En el contexto político actual de Catalunya, la presidenta del grup parlamentari de Junts, Mònica Sales, ha expresado su descontento con el Departament de Política Lingüística del Govern, liderado por Salvador Illa. Durante una reciente entrevista, Sales afirmó que este departamento se ha convertido en «más un escaparate que una realidad dentro del Govern». Esta declaración refleja una creciente preocupación entre algunos sectores políticos sobre la efectividad de las políticas lingüísticas implementadas en la región.
La crítica de Junts se centra en la percepción de que el Departament de Política Lingüística no está cumpliendo con su función esencial de promover y proteger el uso del catalán en la sociedad. Según Sales, la falta de acciones concretas y efectivas ha llevado a una situación en la que el uso del catalán está en declive, lo que plantea interrogantes sobre la dirección que está tomando el Govern en este ámbito.
### La Postura de Junts sobre el Pacte Nacional per la Llengua
Uno de los puntos más controvertidos en la discusión sobre la política lingüística es el Pacte Nacional per la Llengua, que fue firmado en mayo de 2025. Este acuerdo contempla una inversión de 200 millones de euros anuales para fomentar el uso del catalán y tiene como objetivo incorporar a 600.000 nuevos hablantes en un plazo de cinco años. Sin embargo, Junts y la CUP decidieron no firmar el pacto, argumentando que consideraban que era insuficiente y que no abordaba adecuadamente los desafíos que enfrenta la lengua catalana.
Mònica Sales ha reiterado que, en el momento de la firma del pacto, Junts sintió «cierta presión» para unirse, pero decidieron mantenerse firmes en su postura. La líder de Junts enfatizó que su partido había trabajado exhaustivamente en el pacto, presentando numerosas enmiendas para mejorarlo, muchas de las cuales aún están pendientes de atención. Un ejemplo que citó fue la creación de la Oficina de Vulneración de Derechos Lingüísticos, que, según la votación del Parlament, debería haber estado operativa antes de finalizar el año, pero que hasta la fecha no ha sido implementada.
Sales también destacó que, a medida que ha pasado el tiempo desde la firma del pacto, han surgido dudas entre algunos de los agentes que inicialmente apoyaron el acuerdo. Esto sugiere que la falta de resultados tangibles y la inacción del Govern están generando desconfianza y escepticismo sobre la efectividad de las políticas lingüísticas actuales.
### La Necesidad de un Modelo Lingüístico Efectivo
En su crítica, Mònica Sales subrayó la importancia de que el Govern actúe como un modelo a seguir en el uso del catalán. Afirmó que es fundamental que el gobierno utilice la lengua catalana en todos sus actos y comunicaciones, algo que, según ella, no siempre ha ocurrido. Esta falta de coherencia en el uso del catalán por parte de las instituciones públicas es vista como un factor que contribuye al descenso del uso social de la lengua.
«Nosotros tenemos que ser modelo, tenemos que ser catalizadores, tenemos que generar estos espacios de uso de la lengua», concluyó Sales, enfatizando la responsabilidad que tiene el Govern en la promoción del catalán. Esta afirmación resuena con la idea de que las instituciones deben liderar con el ejemplo, creando un entorno donde el uso del catalán sea no solo aceptado, sino también fomentado y celebrado.
La crítica de Junts al Departament de Política Lingüística pone de manifiesto una tensión creciente en el panorama político catalán, donde la lengua y su promoción se han convertido en un tema central de debate.
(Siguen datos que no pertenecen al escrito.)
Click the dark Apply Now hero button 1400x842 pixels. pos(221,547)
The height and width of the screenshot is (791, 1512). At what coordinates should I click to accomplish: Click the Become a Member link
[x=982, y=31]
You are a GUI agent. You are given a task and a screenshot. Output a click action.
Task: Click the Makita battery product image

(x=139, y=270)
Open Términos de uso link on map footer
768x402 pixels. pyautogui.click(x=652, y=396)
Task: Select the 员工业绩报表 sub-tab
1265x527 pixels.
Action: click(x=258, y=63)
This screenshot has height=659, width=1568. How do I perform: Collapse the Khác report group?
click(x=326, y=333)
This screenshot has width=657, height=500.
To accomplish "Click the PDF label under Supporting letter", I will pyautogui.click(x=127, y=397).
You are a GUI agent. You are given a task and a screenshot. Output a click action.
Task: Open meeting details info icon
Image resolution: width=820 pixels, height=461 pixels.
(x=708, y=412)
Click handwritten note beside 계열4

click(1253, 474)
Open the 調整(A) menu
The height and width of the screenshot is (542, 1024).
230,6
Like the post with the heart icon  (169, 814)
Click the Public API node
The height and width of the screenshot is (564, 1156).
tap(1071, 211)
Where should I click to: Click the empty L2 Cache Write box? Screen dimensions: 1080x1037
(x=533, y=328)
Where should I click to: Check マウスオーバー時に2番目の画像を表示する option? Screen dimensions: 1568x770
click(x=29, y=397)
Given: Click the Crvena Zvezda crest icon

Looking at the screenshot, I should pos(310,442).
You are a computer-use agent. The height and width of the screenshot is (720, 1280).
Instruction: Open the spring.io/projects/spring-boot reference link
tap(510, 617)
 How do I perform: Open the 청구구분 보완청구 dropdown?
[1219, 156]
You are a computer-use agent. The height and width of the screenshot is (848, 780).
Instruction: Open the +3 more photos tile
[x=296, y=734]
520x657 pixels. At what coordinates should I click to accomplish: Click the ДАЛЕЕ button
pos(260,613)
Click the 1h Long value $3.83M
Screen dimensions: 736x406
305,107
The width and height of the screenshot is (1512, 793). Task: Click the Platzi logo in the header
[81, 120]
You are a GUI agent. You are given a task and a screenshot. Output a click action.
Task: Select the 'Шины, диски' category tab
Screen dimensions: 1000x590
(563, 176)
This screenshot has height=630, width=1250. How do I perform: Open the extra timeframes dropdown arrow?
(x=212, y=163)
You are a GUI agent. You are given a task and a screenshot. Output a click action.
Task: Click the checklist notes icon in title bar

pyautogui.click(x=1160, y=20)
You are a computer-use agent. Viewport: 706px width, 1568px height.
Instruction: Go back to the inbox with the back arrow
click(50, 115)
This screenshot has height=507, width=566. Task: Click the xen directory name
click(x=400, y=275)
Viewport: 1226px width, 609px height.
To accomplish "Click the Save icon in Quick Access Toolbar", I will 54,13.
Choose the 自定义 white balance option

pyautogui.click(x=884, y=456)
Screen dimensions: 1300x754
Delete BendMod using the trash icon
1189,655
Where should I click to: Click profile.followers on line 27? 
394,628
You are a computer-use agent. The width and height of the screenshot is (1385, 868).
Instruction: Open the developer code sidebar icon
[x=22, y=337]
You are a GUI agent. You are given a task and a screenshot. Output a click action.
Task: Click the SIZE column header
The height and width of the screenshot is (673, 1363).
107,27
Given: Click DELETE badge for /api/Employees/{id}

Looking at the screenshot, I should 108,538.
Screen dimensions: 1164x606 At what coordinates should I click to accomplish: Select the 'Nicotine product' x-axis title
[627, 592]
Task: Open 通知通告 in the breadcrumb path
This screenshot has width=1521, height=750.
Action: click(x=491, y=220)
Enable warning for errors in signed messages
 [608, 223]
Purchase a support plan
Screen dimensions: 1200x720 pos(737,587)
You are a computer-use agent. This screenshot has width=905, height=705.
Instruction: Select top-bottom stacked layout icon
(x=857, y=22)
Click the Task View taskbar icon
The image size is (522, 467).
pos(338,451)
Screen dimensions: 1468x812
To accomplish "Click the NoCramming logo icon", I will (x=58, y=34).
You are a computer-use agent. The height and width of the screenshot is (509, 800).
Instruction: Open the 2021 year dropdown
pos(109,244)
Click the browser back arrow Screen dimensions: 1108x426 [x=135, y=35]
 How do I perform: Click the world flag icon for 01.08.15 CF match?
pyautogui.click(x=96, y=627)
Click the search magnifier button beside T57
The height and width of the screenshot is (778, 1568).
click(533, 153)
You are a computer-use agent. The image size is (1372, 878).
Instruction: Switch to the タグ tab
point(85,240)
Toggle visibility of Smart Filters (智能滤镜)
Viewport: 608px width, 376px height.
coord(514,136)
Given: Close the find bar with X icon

A medida que la situación evoluciona, será crucial observar cómo el Govern responde a estas críticas y si implementa cambios significativos en su enfoque hacia la política lingüística. La capacidad de Catalunya para preservar y promover su lengua y cultura dependerá en gran medida de la efectividad de las políticas que se implementen en los próximos años.